EXERCISES TO COMPLETE:
- A) List each name of a person that appears in the forum thread about Terrell Owens, counting the poster's username, and give each name only once.
- B) From the forum thread about Terrell Owens, transcribe everything from "IRVING, Texas -- Get" down to "into the game.".

# Terrell Owens plays Vikings tonight



## R y a n (Apr 4, 2005)

How will he do? He may try and make a statement tonight...

It should be fun to watch!

:beer:

http://sports.espn.go.com/nfl/news/story?id=2565624

IRVING, Texas -- Get your popcorn ready: Terrell Owens could make his highly anticipated debut for the Dallas Cowboys on Thursday night.

Owens went through his second straight practice Wednesday morning following a 10-day layoff caused by a tender left hamstring. Although he was limited in both workouts, trainers pushed him hard earlier in the week -- and he's emerged from it all feeling good enough to possibly be involved in the preseason finale against the Minnesota Vikings.

How much probably won't be known until kickoff.

Coach Bill Parcells said he's considering having Owens suit up, even if it's only to get him acclimated to the team's sideline routine. There's also a chance Owens will get into the game.

DATASET EXTRACT:
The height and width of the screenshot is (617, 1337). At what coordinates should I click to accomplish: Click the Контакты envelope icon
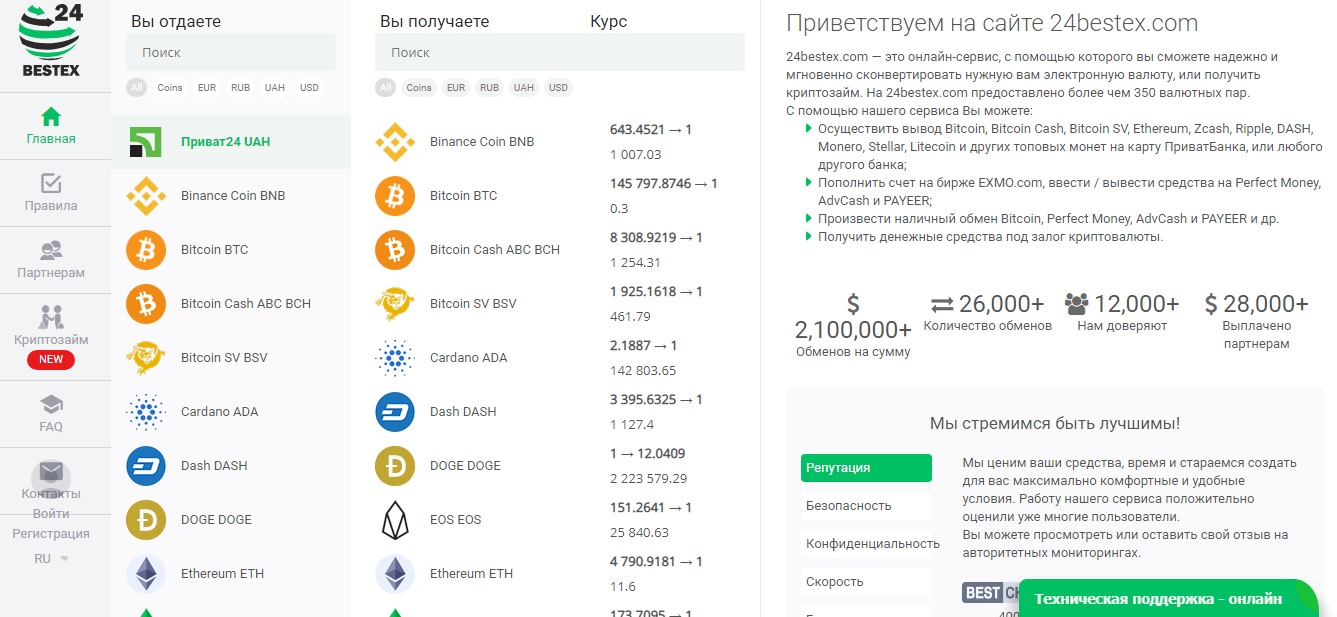[51, 472]
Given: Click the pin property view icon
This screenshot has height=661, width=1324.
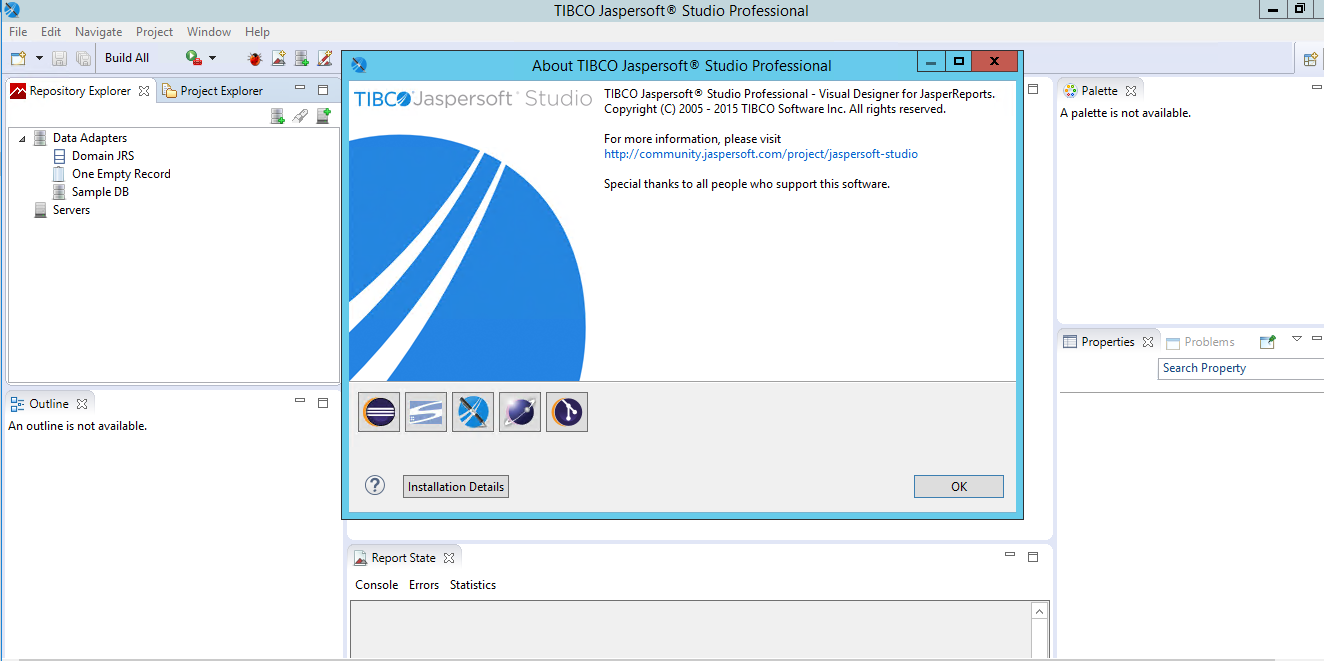Looking at the screenshot, I should [x=1268, y=342].
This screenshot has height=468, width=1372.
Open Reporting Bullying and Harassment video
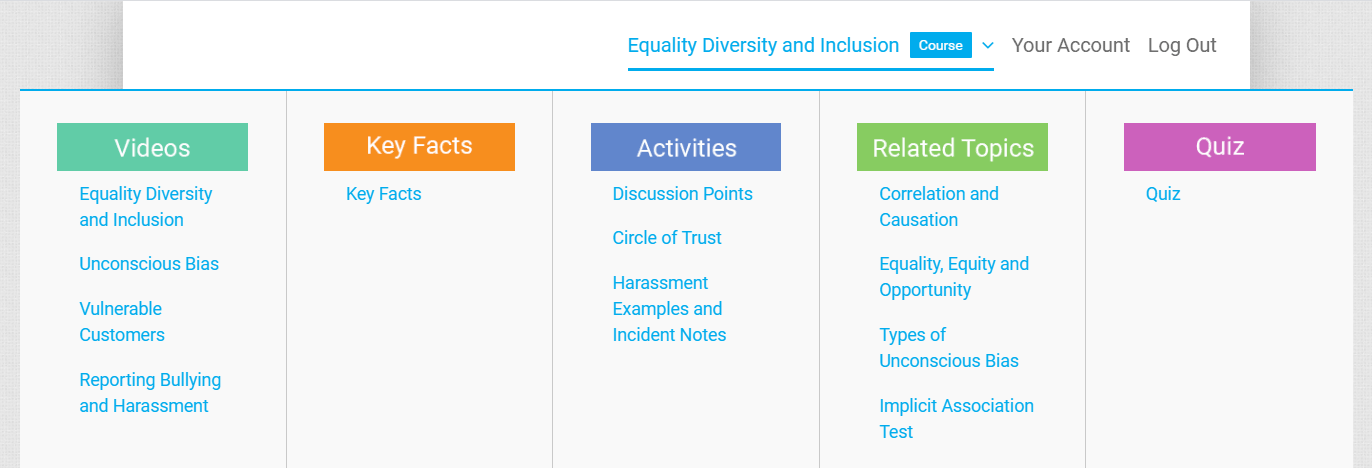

SOLUTIONS BELOW:
- A) R y a n; Terrell Owens; Bill Parcells

- B)
IRVING, Texas -- Get your popcorn ready: Terrell Owens could make his highly anticipated debut for the Dallas Cowboys on Thursday night.

Owens went through his second straight practice Wednesday morning following a 10-day layoff caused by a tender left hamstring. Although he was limited in both workouts, trainers pushed him hard earlier in the week -- and he's emerged from it all feeling good enough to possibly be involved in the preseason finale against the Minnesota Vikings.

How much probably won't be known until kickoff.

Coach Bill Parcells said he's considering having Owens suit up, even if it's only to get him acclimated to the team's sideline routine. There's also a chance Owens will get into the game.